--- TEKS BACAAN ---
+++++
Mubadalah.id – Di dua pertiga Agustus, saya menghadiri gelaran bedah buku Nanam, Ngaji, Ngelmu: Pesantren dan Politik Ekologi Pascakolonial (2025) karya Mardian Sulistyati dan Dewi Candraningrum di Warung Sastra Yogyakarta. Sementara, seorang pengajar sosiologi dari UIN Sunan Kalijaga, Bernando J. Sujibto, terdapuk sebagai pembedahnya.
Usut punya usut, embrio buku ini berawal dari tesis yang Mardian Sulistyati garap tatkala menempuh pendidikan di prodi Interdisiplinary Islamic Studies konsenrasi Kajian Islam dan Gender di Pascasarjana UIN Sunan Kalijaga 2023 silam. Pada awalnya, tesis itu berjudul “Nanam, Ngaji, Ngelmu Pesantren Ekologi Ath-Thaariq Garut: Politik Agraria Ekofeminisme Pascakolonial” tak jauh beda ketika terkonversikan menjadi buku.
+++++
--- BARIS DATA ---

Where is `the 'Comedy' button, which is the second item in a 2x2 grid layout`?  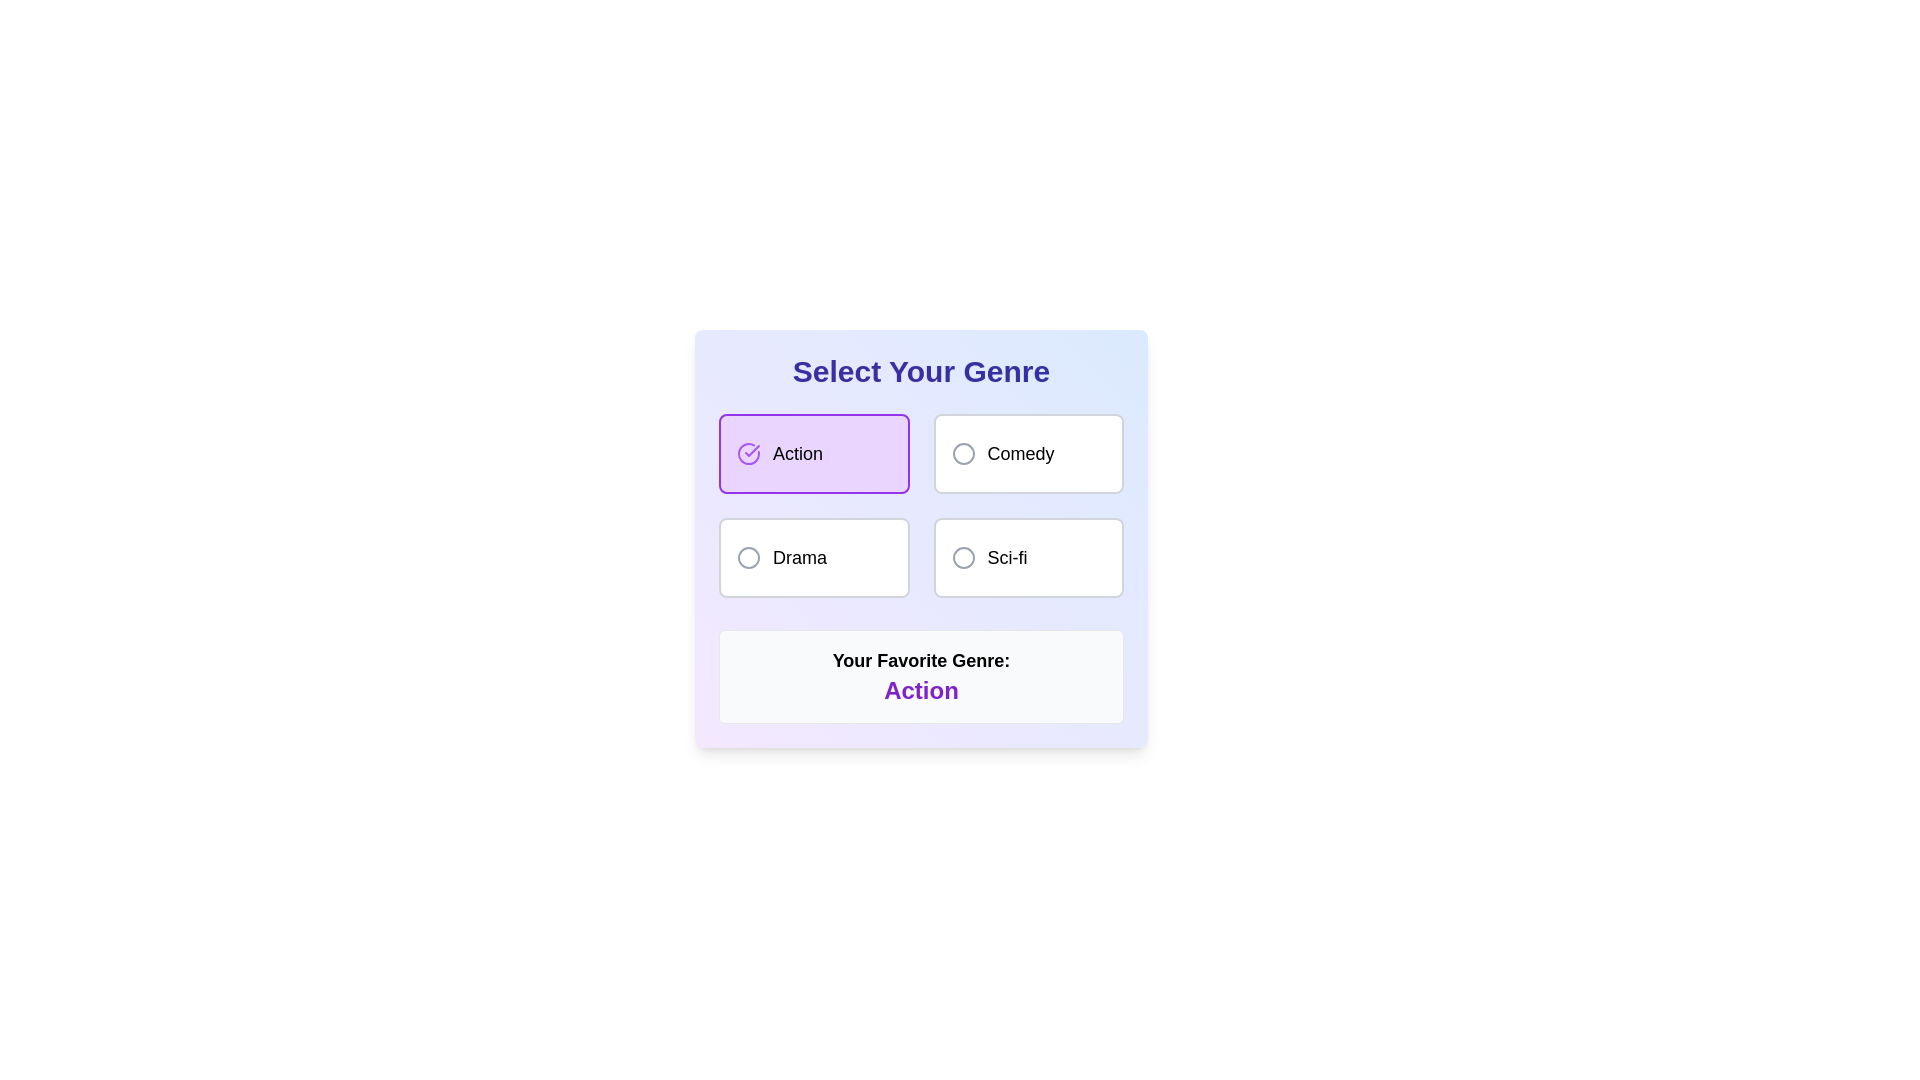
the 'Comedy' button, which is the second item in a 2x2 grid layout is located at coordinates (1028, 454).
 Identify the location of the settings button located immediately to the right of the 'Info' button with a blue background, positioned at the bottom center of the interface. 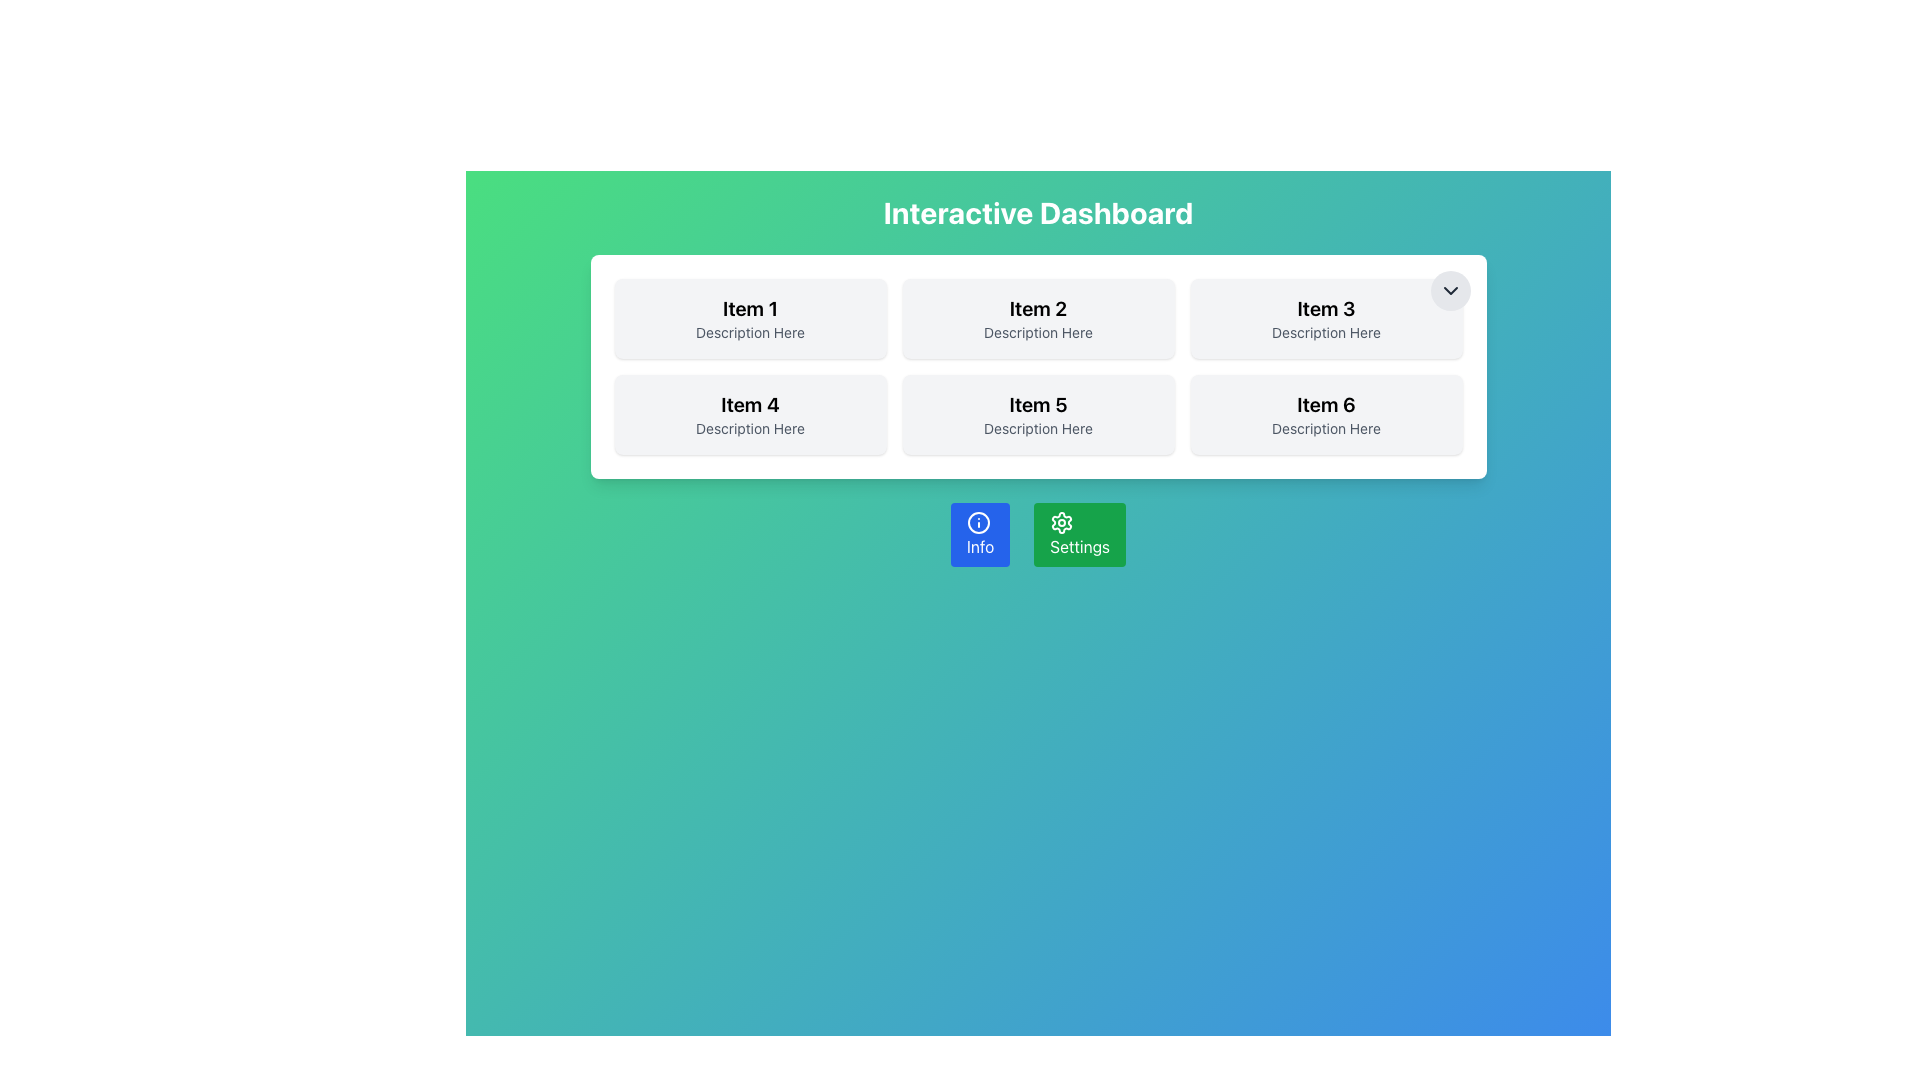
+++++
--- PETUNJUK KERJA ---
1. Ringkas paragraf dalam teks bacaan di atas yang diawali kata "Usut punya usut" menjadi lebih singkat, tetapi fakta utamanya harus tetap ada.
2. Salin persis bagian teks bacaan di atas dari "Usut punya usut, embrio" sampai "terkonversikan menjadi buku.".
3. Tentukan apakah tiap pernyataan berikut sesuai dengan teks bacaan di atas. Jawab ya atau tidak, lalu kutip kata-kata dari teks yang menjadi dasarnya.
(a) Bedah buku itu berlangsung di Warung Sastra Yogyakarta.
(b) Bernando J. Sujibto adalah salah satu penulis buku tersebut.
(c) Judul buku sangat berbeda dari judul tesis asalnya.

--- KUNCI JAWABAN ---
1. Buku ini berasal dari tesis Mardian Sulistyati. Tesis itu ia garap saat menempuh studi di prodi Interdisiplinary Islamic Studies, bidang Kajian Islam dan Gender, Pascasarjana UIN Sunan Kalijaga, pada 2023. Judul tesisnya, "Nanam, Ngaji, Ngelmu Pesantren Ekologi Ath-Thaariq Garut: Politik Agraria Ekofeminisme Pascakolonial", tidak jauh berbeda dengan judul bukunya.

2.
Usut punya usut, embrio buku ini berawal dari tesis yang Mardian Sulistyati garap tatkala menempuh pendidikan di prodi Interdisiplinary Islamic Studies konsenrasi Kajian Islam dan Gender di Pascasarjana UIN Sunan Kalijaga 2023 silam. Pada awalnya, tesis itu berjudul “Nanam, Ngaji, Ngelmu Pesantren Ekologi Ath-Thaariq Garut: Politik Agraria Ekofeminisme Pascakolonial” tak jauh beda ketika terkonversikan menjadi buku.

3.
(a) Ya: "di Warung Sastra Yogyakarta".
(b) Tidak: "seorang pengajar sosiologi dari UIN Sunan Kalijaga, Bernando J. Sujibto, terdapuk sebagai pembedahnya".
(c) Tidak: "tak jauh beda ketika terkonversikan menjadi buku".